In the recent U-19 World Cup, 12 of Saumy’s 18 wickets were lbw or bowled, mostly with good-length balls. With his disciplined, stump-to-stump left-arm spin, some in the cricketing fraternity have already started drawing comparisons with India’s star allrounder Ravindra Jadeja.

“He has variations which he uses by coming from different angles, not just by changing his line and length,” Anthony says. “He knows when to go wide of the crease, when to bowl from close to the stumps, when to flight the ball from over the wicket and when to bowl flat from around the wicket. He has a simple action and along with taking wickets, he also knows how to stop the flow of runs.”

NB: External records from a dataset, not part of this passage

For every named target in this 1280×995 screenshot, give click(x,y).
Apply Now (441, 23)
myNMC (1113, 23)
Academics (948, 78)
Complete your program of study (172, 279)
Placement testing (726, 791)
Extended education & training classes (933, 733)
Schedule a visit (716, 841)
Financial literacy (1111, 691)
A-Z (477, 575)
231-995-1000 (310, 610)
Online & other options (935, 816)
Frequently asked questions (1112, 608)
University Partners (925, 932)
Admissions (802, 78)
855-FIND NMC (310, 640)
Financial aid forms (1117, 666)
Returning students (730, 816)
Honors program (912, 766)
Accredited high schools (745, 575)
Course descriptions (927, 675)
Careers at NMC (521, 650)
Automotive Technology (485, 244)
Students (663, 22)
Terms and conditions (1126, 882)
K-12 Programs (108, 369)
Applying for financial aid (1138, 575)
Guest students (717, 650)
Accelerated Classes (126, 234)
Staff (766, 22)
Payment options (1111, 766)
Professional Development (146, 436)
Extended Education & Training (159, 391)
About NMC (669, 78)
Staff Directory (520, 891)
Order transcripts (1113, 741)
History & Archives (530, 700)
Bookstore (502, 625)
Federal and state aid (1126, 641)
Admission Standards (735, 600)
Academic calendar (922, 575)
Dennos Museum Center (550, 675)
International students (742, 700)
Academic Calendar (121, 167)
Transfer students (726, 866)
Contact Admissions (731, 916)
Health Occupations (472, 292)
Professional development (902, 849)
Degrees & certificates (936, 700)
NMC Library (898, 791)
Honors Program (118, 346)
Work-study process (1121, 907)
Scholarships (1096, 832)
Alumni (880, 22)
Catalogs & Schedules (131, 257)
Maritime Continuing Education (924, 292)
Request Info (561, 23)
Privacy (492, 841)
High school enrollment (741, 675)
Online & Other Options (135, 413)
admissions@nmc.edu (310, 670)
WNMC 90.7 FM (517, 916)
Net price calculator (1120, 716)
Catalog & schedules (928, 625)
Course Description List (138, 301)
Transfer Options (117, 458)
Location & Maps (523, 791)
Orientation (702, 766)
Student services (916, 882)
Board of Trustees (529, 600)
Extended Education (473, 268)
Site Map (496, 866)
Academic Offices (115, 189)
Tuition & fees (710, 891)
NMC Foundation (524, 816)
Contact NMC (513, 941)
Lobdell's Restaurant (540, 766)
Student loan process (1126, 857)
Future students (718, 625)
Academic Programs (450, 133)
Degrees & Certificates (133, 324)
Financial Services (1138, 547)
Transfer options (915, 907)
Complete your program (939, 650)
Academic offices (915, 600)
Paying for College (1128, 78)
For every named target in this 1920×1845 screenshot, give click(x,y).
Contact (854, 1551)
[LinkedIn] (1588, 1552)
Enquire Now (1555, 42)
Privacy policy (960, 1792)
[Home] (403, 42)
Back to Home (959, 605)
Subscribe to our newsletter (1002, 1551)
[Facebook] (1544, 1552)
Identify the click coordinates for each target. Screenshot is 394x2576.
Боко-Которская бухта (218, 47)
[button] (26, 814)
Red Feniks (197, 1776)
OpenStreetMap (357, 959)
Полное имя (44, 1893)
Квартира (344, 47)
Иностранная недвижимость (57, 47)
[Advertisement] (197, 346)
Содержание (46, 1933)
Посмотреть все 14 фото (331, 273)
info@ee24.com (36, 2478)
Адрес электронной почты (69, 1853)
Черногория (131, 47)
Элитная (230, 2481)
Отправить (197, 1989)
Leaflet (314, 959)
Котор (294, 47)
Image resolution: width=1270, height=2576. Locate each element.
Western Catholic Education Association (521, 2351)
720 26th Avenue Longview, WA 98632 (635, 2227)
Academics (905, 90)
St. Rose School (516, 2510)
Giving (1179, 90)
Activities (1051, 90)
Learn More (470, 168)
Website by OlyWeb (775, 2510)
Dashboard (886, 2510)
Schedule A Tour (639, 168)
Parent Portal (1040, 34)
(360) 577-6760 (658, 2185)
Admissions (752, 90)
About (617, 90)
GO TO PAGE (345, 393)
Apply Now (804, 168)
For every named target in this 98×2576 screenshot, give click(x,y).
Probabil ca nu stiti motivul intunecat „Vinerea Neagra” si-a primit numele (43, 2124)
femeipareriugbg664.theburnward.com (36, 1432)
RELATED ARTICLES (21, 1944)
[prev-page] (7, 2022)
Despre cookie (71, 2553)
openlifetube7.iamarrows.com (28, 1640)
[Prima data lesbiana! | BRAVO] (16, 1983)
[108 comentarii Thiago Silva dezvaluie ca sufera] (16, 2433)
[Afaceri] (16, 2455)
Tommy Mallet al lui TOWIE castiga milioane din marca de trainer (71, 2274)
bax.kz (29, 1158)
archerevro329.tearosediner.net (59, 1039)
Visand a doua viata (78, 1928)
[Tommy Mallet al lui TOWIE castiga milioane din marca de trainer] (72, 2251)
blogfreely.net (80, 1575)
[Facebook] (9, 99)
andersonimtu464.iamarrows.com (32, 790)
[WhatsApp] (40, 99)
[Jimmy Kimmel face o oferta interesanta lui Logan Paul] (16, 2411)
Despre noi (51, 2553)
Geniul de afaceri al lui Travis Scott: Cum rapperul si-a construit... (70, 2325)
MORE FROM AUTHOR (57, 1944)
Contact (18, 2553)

Both Anthony and Kumar don’t encourage the comparisons with Jadeja, pointing out that Saumy has a long way to go and the U-19 World Cup is only the first step. Success at the World Cup also fetched Saumy a few offers from IPL teams to be a net bowler in their preparatory camps, but he turned these down after consulting with his father and his coach. Kumar says Saumy should target a spot in first-class cricket before going to the IPL, and the coach is with him on that.